I would highly recommend not waiting any longer to pack up the remainder of his belongings and get them (at the very least) out of your sight. It is an important step in moving on and also an effective way to grieve and to relieve some of your pent-up emotions...it's going to be hard for awhile yet, unfortunately, but I know we're both going to be OK. Do you have a friend or relative that you can lean on for company and support for the time being? I don't know about your relationship with your mom--mine has been great in terms of hanging out and taking care of me, but we've always been unusually close. I do think it helps if you have one or more people who look after you and try to take your mind off of things while you're going through this horrible time. I know this all sounds a lot easier than it actually is...believe me, I know. I don't feel like I'm really getting all that much better considering how I feel sometimes! But I also have chunks of time, even hours now, where I really don't think about Patrick or the breakup at all :).
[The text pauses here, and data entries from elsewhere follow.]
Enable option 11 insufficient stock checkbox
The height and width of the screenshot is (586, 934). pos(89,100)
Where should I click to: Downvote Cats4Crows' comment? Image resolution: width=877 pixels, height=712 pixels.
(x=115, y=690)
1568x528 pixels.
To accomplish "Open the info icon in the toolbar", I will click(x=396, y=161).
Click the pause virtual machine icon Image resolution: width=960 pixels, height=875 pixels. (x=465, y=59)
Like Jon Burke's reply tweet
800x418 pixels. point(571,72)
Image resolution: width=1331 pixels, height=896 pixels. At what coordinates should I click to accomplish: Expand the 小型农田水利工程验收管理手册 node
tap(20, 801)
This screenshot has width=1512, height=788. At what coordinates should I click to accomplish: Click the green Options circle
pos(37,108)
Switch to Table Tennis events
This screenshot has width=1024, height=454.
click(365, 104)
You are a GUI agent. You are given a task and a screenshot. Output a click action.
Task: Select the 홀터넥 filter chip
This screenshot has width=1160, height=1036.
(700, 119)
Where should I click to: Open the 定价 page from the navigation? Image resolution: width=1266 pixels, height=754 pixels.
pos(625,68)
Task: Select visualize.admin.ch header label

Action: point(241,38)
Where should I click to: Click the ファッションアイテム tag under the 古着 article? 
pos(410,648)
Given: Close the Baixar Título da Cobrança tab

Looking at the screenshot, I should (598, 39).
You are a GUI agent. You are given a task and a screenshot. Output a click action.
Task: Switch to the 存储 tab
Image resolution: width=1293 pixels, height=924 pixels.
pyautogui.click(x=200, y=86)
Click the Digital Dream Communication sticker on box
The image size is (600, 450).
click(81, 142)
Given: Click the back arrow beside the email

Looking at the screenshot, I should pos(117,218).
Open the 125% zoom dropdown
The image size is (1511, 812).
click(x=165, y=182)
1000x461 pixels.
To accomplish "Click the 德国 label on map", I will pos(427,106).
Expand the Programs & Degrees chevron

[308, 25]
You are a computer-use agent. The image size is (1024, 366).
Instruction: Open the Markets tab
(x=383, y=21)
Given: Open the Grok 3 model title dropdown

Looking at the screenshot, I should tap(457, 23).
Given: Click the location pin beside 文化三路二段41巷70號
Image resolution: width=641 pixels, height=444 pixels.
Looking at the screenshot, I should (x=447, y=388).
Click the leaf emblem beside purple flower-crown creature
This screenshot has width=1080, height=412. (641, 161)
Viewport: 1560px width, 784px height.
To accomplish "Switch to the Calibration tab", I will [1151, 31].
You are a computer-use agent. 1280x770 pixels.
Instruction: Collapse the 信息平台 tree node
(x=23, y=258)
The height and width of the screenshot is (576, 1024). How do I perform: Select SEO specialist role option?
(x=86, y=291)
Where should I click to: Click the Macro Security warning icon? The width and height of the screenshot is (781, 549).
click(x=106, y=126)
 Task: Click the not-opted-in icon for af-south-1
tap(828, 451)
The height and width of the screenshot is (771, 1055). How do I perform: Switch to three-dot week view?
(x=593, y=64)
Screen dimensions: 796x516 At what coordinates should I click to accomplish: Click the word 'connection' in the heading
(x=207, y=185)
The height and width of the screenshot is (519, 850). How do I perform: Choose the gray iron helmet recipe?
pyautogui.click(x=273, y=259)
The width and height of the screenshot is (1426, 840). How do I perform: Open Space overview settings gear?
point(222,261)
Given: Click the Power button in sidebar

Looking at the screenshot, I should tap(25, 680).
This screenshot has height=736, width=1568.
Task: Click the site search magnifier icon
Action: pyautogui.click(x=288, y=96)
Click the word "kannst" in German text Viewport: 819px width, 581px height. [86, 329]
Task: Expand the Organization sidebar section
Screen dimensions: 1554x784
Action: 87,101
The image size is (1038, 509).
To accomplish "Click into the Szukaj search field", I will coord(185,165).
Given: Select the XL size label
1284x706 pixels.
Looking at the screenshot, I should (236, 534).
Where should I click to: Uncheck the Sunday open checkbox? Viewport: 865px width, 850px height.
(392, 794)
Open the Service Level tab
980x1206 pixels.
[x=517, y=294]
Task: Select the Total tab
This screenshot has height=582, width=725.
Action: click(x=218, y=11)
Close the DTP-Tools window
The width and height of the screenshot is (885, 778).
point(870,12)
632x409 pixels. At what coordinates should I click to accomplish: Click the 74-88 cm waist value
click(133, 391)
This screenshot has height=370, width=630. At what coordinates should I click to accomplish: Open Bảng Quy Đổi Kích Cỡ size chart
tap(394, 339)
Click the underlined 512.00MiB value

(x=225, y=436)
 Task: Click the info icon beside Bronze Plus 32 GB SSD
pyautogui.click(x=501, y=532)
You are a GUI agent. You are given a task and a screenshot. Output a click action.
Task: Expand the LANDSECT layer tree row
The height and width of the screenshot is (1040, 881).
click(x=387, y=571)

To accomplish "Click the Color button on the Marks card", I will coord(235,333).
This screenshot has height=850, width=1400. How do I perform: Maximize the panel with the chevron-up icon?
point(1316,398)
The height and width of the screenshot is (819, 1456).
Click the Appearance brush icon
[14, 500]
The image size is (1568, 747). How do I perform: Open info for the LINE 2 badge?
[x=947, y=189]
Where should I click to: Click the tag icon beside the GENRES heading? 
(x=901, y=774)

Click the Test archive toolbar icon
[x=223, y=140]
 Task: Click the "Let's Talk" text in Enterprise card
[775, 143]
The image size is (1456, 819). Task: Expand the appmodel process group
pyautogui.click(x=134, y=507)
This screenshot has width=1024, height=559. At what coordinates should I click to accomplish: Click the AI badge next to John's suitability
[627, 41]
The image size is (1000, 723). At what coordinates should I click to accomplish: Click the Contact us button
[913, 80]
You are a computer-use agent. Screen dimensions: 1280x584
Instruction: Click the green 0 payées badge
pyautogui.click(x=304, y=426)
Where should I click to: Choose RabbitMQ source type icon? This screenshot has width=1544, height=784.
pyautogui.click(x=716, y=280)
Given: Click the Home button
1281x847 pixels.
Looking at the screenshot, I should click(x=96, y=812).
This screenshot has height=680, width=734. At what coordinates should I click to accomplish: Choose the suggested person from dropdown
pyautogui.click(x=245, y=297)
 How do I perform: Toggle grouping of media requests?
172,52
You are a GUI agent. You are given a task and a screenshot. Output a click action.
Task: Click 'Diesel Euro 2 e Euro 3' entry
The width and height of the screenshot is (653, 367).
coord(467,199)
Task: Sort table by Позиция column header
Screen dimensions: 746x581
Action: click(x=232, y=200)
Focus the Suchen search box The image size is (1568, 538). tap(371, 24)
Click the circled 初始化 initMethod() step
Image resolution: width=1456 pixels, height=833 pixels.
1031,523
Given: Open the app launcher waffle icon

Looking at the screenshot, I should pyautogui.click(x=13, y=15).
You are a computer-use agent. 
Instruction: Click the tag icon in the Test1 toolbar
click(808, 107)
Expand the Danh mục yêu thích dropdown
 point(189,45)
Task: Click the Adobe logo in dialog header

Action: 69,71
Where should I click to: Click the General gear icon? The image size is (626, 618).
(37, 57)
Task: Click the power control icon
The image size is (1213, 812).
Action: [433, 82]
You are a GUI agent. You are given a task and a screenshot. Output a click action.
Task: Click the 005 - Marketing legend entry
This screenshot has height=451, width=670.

You are obviously doing great and extremely strong if you are managing to get through work while going through such a painful ordeal. I know everything seems impossibly hard right now, so try just to get through each task at a time and not allow yourself to think too far into the future (and the past as well!). Over time, it will get a little easier, although I know nothing anyone says right now can really do much to heal your broken heart--if you're feeling like I'm feeling, I know that's true. But you are strong and brave and have so much going for you...there is no doubt in my mind that you will bounce back from this more energized and motivated than ever to find happiness, fulfillment, and love.

Oh by the way, I have some good news, finally! :) I had a date tonight that went wonderfully--I really liked the guy a lot and we hit it off great. There are also a half dozen other guys I've been emailing with regularly for awhile now and who I'll probably meet soon. Some are stupid Republican religious guys but the rest of the ones I've been talking to so far seem to be my type. The guy I dated tonight was so polite, sweet, and genuine. He doesn't drink or smoke pot or anything at all but he's quite a character and has a strong personality, just like me and what I like in a guy. Not to mention, he's really hot!! :D I've always been a little bit boy crazy, kind of like guys who just love women, so even while I'm sad, I can still find a pleasant distraction in flirting with sexy men...mmmmm. Well, I'm way off topic here, and off to bed. Have a great day (night?) Storm, and I hope you're feeling a little better.